Re: Etymology of the Italian surname 'Brighenti'

From: tgpedersen
Message: 60238
Date: 2008-09-23

> >>>> Pre-nasal raising (*e > *i / _NC) is distinct from
> >>>> i-umlaut of *e and occurs in all classes of words.
> >>>> (E.g., *kinnuz 'cheek' by way of *genwu- from *g^é:nu-s ~
> >>>> *g^énw- 'jaw'.) It must also be a relatively late change
> >>>> in pre-PGmc., in view of Finn. <rengas> 'ring' from a
> >>>> pre-stage of PGmc. *hringaz.
>
> [...]
>
> >>> But I think the *-en- > *-in- spread as hypercorrection
> >>> from those strong verbs being regularized, see
> >>> http://www.angelfire.com/rant/tgpedersen/Shibbolethisation.html
>
> >> Why? At best your fixation on shibboleths makes you a
> >> blind man claiming that an elephant is very like a rope.
>
> > The traditional explanation claims two separate rules
> > caused *-en- > -in- in 2,3sg, 'pre-nasal raising' and
> > umlaut; my explanation has no such causal overlap.
>
> The verbs *bindanã 'to tie', *helpanã 'to help' and *werpanã
> 'to throw' are all Class III strong verbs and started out
> with identical root vowel (*e) and identical conjugations,
> but only in the first was the *e of the root raised to *i
> throughout the present. You want analogy to extend i-umlaut
> of *e from words like *bindanã to completely unrelated words
> like *hringaz, but not to words like *helpanã; that's very
> implausible. It's much simpler to note that nasals have a
> tendency to raise preceding /e/ anyway, so that the observed
> change isn't particularly surprising; there's no need to
> invoke dubious psychological explanations. (And for all I
> know there may be other reasons to keep the two separate.)

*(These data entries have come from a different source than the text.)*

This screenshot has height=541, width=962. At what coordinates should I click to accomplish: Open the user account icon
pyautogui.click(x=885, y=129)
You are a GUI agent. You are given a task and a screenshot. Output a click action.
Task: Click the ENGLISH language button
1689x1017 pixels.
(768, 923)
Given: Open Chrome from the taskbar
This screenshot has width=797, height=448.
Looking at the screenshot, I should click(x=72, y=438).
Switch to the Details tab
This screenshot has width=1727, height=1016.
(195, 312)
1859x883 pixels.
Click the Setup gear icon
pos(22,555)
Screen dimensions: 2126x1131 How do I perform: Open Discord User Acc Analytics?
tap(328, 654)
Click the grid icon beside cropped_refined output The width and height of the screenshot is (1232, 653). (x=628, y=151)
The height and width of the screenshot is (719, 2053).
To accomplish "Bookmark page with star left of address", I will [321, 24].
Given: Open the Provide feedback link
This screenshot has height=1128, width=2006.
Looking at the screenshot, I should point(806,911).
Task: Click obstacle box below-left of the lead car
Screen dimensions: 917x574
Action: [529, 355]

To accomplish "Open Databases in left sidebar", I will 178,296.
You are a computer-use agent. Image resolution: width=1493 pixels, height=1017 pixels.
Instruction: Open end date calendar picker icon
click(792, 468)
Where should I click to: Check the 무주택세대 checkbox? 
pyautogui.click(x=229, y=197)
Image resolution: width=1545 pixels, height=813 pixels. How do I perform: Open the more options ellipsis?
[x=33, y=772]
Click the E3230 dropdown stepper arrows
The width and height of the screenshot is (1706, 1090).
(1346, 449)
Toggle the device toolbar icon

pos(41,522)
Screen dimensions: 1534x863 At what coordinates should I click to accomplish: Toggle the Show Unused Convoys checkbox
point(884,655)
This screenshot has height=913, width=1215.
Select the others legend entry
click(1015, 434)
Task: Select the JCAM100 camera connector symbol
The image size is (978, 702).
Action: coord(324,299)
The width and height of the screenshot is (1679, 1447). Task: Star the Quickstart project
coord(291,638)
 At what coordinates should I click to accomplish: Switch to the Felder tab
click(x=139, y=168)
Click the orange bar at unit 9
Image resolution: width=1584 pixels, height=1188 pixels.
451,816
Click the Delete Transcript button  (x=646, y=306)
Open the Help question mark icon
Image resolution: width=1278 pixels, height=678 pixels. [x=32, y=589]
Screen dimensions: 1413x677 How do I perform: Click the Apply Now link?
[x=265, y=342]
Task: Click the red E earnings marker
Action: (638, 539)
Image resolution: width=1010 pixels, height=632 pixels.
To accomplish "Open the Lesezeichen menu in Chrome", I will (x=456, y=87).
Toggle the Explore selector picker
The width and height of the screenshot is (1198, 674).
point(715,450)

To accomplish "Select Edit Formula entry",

You've gotten half of it, but you haven't quite thought it through.
What I claim is that in the class III verbs, analogy-leveling was done
in -en- verbs, not in the others, or rather, that, of all the 'faulty'
(by the then standard class III paradigm) levelings, those of the -en-
verbs survived (were preferred by those who mattered), the rest
didn't. In that period of uncertainty, -in- was substituted for -en-
also in other contexts by presumably the same people, or those who
wanted to emulate them.


> > Two rules causing the same one effect is a sign the theory
> > was designed wrong.
>
> Unless there really are two different things causing the
> same effect.

And the other examples are?


> Do you really imagine that the possibility of a single cause
> never occurred to someone who actually knew what he was
> doing?

Yes. Most people think like you do.


> I never cease to be astonished at the readiness of
> some dilettantes to assume that a couple of centuries' worth
> of experts missed the obvious instead of rejecting it for
> good reason.

I was going to add a word of comfort that I had a deep faith in you
that you would one day come up with an original thought of your own,
but having witnessed the process by which you weed them out, I realize
that would only have caused you discomfort.